When Neil Feinstein discusses relevancy and targeting with his marketing class at New York University, he makes sure to stress the difference between a campaign featuring name personalization and being personalized. Targeted, personal efforts, he explains, "require strategy and judgment calls paired with the ability of the creative [professional] to bring the idea to life."
As director, brand and creative strategy at direct marketing agency True North, Feinstein has worked on his share of both types of campaigns. But it's the fully targeted marketing that really makes an impact. "If you're scanning a letter and see your name in the copy, your eye goes there. But consumers now know this can be done in marketing. If you touch people on a deeper level ... it goes to the core of who they are and the decisions they've made about themselves. And that stuff starts to come over the line from being personalized to personalization."

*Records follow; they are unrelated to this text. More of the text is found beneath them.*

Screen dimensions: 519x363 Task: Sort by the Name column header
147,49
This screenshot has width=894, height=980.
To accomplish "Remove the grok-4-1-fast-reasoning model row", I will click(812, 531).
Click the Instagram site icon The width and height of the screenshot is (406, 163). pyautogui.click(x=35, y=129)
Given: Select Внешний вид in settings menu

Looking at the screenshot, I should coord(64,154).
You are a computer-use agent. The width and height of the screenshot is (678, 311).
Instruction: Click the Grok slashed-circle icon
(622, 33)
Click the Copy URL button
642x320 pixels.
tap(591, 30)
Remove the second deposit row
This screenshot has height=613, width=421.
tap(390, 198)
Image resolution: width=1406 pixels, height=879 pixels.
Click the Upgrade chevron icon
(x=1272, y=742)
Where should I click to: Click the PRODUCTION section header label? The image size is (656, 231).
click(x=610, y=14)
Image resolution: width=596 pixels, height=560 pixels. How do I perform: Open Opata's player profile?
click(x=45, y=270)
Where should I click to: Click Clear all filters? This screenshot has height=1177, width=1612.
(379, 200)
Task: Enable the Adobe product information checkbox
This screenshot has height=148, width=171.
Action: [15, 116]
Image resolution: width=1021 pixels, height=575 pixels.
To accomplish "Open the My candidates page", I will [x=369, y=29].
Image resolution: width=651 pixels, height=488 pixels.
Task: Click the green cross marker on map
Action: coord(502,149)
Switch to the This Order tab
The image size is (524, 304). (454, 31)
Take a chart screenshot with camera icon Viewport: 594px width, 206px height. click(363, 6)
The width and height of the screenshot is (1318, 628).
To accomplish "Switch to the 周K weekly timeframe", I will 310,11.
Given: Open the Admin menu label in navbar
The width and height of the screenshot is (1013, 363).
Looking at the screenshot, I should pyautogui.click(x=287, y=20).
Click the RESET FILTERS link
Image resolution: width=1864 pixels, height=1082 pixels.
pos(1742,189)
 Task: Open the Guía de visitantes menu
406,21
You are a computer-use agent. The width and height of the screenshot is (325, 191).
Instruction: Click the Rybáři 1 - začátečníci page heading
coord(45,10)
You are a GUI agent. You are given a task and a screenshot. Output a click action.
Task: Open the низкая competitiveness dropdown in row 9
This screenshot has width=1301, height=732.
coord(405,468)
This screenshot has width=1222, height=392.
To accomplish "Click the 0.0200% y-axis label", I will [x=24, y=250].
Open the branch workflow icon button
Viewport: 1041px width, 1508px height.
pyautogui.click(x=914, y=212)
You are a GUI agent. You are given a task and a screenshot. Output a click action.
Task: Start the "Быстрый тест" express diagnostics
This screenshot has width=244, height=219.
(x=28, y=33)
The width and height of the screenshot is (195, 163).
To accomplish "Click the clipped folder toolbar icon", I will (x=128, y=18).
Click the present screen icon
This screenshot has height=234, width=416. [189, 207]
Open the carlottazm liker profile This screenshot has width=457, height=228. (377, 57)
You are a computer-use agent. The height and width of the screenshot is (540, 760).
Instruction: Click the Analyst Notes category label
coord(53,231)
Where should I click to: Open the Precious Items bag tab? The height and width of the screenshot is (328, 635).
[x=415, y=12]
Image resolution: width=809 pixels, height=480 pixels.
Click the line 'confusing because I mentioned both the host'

Yet another dimension of consumer expectation is at play here. Josh Herman, multichannel marketing innovation leader at Acxiom, a provider of marketing technology and information-based services, recalls the days when companies pretty much could divide break the population into three main buckets of direct mail responsiveness: 1) people who will always respond; 2) people who will never respond; and 3) the mass middle. Simple segmentation schemes like this one meant a marketer could get away with not developing versioned creative. "When you fast-forward to a multichannel marketing world," Herman explains, "the creative plays a far more important role because the consumers' attention is fragmented so dramatically across all the different [media]. ... That's why creative versioning as the last step in the execution becomes so critical, because you have less time for the consumer to recognize himself or herself in that marketing piece."
Let's look at the key factors involved in building relevancy into the creative development process.
The Data Framework
Market insight equals data. With this information coming across multiple channels, the first fundamental hurdle that companies have to resolve is setting up a consistent data framework. "One of the big dangers we have seen over the course of history ... is companies will create a brand new silo dedicated" to each new channel that emerges, Herman says.
But to really optimize creative, you need to avoid creating what he calls "multiple towers of Babel." Marketers need consistent recognition of customers and even prospects across channels.